_Given passage_
● ● ● ●
Despite the distinction of the legal nature of the recycling, clearance and disposal fees from that of the tax, it is still monetary burden levied by the state on the people and sets limitations on people's property right mandated by Article 15 of the Constitution. Hence, the purpose, target, rate, and uses of the recycling, clearance and disposal fees should be provided by the law. In consideration of factors, such as policy objectives pursued, impacts of waste of different materials on the environment, and techniques and costs of recycling, clearance, and disposal, involving a high level of expertise and technicality, the legislature may delegate the central competent a certain degree of discretion to regulate the subjects for the fees and rates. It is constitutionally permissible as long as the delegation is provided by statutes and is specific and clear (see J.Y. Interpretation No. 593).
2. The Disputed Provision 1, Disputed Rule 1, and Disputed Rule 3, which provide the “List of Goods and Container that Shall Pay Recycling, Clearance, and Disposal Fees by Its Manufacturers and Importers and the Scope of Responsible Businesses" do not violate the Gesetzesvorbehalt Principle and the equal protection principle.
● ● ● ●
_Task to complete_
Please decide whether each statement below agrees with the passage on recycling fees, answering yes or no and quoting the exact words of the passage that settle it. (a) The recycling, clearance and disposal fees have the same legal nature as a tax. (b) The legislature may give the central competent authority some discretion to regulate the subjects for the fees and rates. (c) Disputed Rule 1 violates the equal protection principle.

_Provided material_
● ● ● ●
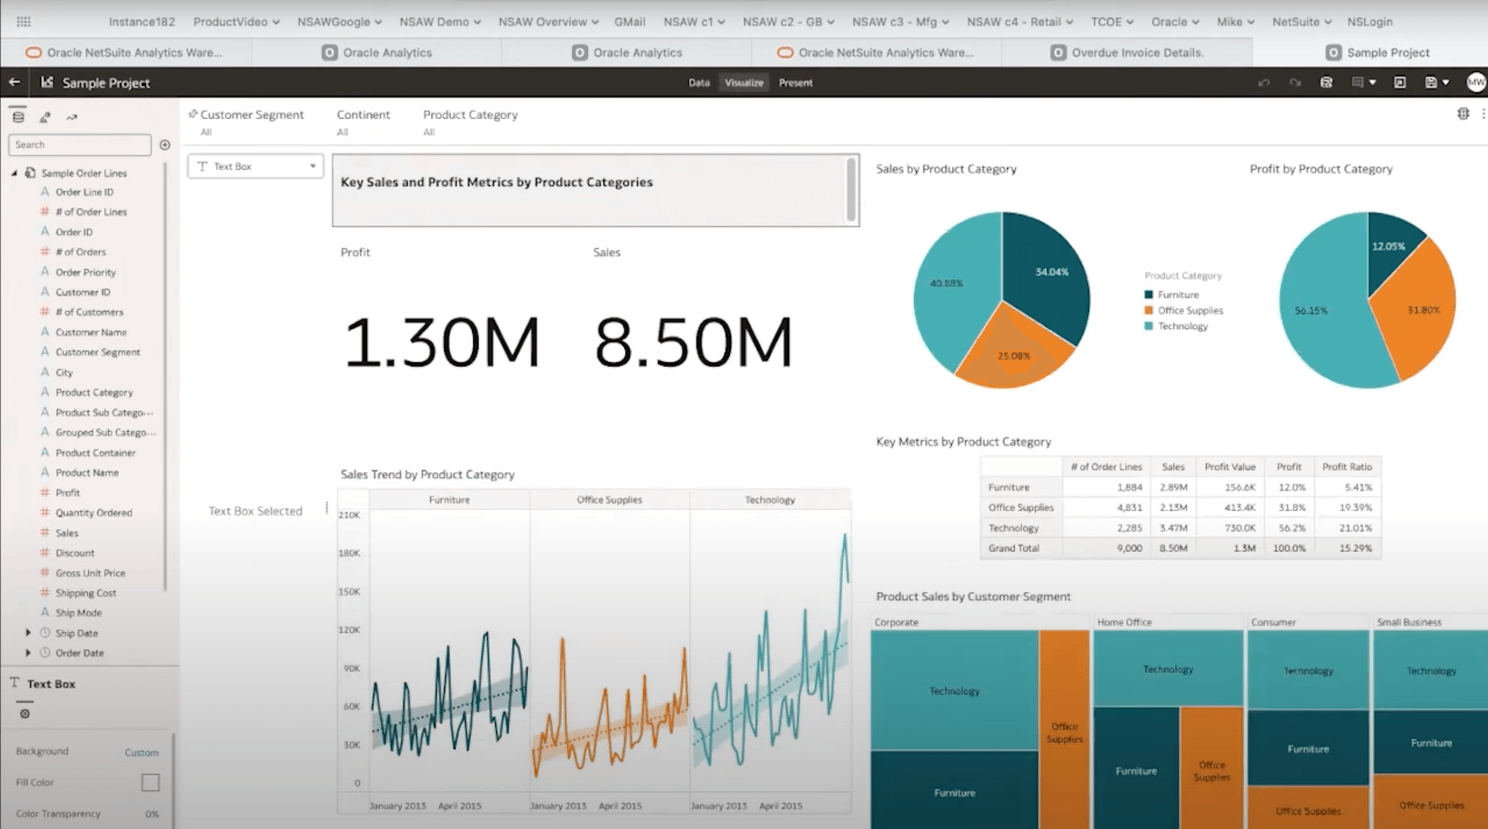Toggle Furniture in the Product Category legend
This screenshot has width=1488, height=829.
(x=1177, y=295)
● ● ● ●
_Task answer_
(a) No: "Despite the distinction of the legal nature of the recycling, clearance and disposal fees from that of the tax"
(b) Yes: "the legislature may delegate the central competent a certain degree of discretion to regulate the subjects for the fees and rates"
(c) No: "do not violate the Gesetzesvorbehalt Principle and the equal protection principle"